§ Try it: Print each entry exactly, all the way through.

§ Supplied data:
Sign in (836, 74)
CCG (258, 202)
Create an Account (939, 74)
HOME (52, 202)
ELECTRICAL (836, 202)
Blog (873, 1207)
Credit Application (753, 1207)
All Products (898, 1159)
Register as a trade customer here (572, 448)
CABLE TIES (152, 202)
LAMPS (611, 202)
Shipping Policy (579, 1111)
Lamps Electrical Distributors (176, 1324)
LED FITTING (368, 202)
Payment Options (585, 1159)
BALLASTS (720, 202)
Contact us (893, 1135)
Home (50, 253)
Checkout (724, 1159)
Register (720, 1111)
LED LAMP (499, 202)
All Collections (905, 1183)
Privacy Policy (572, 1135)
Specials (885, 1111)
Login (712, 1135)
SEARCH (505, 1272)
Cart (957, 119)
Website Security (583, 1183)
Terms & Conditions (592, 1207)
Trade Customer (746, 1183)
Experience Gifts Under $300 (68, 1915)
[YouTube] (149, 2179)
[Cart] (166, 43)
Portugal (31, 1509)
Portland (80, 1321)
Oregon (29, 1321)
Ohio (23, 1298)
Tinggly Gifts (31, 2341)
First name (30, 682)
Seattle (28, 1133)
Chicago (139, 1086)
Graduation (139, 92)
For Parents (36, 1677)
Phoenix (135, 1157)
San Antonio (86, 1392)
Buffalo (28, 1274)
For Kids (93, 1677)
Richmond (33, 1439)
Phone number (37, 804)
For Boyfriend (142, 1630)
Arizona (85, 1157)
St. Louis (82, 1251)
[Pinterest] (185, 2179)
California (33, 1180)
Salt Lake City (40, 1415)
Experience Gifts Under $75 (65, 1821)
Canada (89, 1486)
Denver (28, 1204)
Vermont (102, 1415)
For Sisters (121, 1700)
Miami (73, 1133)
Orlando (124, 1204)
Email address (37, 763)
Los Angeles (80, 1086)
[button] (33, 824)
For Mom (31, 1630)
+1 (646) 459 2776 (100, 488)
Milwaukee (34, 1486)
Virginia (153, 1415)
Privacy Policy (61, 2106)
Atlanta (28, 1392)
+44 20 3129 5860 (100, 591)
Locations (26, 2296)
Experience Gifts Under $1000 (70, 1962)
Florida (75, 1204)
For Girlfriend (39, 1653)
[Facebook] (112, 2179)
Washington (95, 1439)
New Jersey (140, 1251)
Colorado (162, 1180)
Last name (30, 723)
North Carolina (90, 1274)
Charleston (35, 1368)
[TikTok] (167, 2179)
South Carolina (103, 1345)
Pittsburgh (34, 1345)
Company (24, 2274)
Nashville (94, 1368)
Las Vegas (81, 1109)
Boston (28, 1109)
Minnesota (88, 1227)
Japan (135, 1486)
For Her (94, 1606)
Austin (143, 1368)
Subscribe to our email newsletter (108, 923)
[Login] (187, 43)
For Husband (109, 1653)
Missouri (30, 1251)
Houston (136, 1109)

§ Response box:
Sign in (836, 74)
CCG (258, 202)
Create an Account (939, 74)
HOME (52, 202)
ELECTRICAL (836, 202)
Blog (873, 1207)
Credit Application (753, 1207)
All Products (898, 1159)
Register as a trade customer here (572, 448)
CABLE TIES (152, 202)
LAMPS (611, 202)
Shipping Policy (579, 1111)
Lamps Electrical Distributors (176, 1324)
LED FITTING (368, 202)
Payment Options (585, 1159)
BALLASTS (720, 202)
Contact us (893, 1135)
Home (50, 253)
Checkout (724, 1159)
Register (720, 1111)
LED LAMP (499, 202)
All Collections (905, 1183)
Privacy Policy (572, 1135)
Specials (885, 1111)
Login (712, 1135)
SEARCH (505, 1272)
Cart (957, 119)
Website Security (583, 1183)
Terms & Conditions (592, 1207)
Trade Customer (746, 1183)
Experience Gifts Under $300 (68, 1915)
[YouTube] (149, 2179)
[Cart] (166, 43)
Portugal (31, 1509)
Portland (80, 1321)
Oregon (29, 1321)
Ohio (23, 1298)
Tinggly Gifts (31, 2341)
First name (30, 682)
Seattle (28, 1133)
Chicago (139, 1086)
Graduation (139, 92)
For Parents (36, 1677)
Phoenix (135, 1157)
San Antonio (86, 1392)
Buffalo (28, 1274)
For Kids (93, 1677)
Richmond (33, 1439)
Phone number (37, 804)
For Boyfriend (142, 1630)
Arizona (85, 1157)
St. Louis (82, 1251)
[Pinterest] (185, 2179)
California (33, 1180)
Salt Lake City (40, 1415)
Experience Gifts Under $75 (65, 1821)
Canada (89, 1486)
Denver (28, 1204)
Vermont (102, 1415)
For Sisters (121, 1700)
Miami (73, 1133)
Orlando (124, 1204)
Email address (37, 763)
Los Angeles (80, 1086)
[button] (33, 824)
For Mom (31, 1630)
+1 (646) 459 2776 (100, 488)
Milwaukee (34, 1486)
Virginia (153, 1415)
Privacy Policy (61, 2106)
Atlanta (28, 1392)
+44 20 3129 5860 (100, 591)
Locations (26, 2296)
Experience Gifts Under $1000 (70, 1962)
Florida (75, 1204)
For Girlfriend (39, 1653)
[Facebook] (112, 2179)
Washington (95, 1439)
New Jersey (140, 1251)
Colorado (162, 1180)
Last name (30, 723)
North Carolina (90, 1274)
Charleston (35, 1368)
[TikTok] (167, 2179)
South Carolina (103, 1345)
Pittsburgh (34, 1345)
Company (24, 2274)
Nashville (94, 1368)
Las Vegas (81, 1109)
Boston (28, 1109)
Minnesota (88, 1227)
Japan (135, 1486)
For Her (94, 1606)
Austin (143, 1368)
Subscribe to our email newsletter (108, 923)
[Login] (187, 43)
For Husband (109, 1653)
Missouri (30, 1251)
Houston (136, 1109)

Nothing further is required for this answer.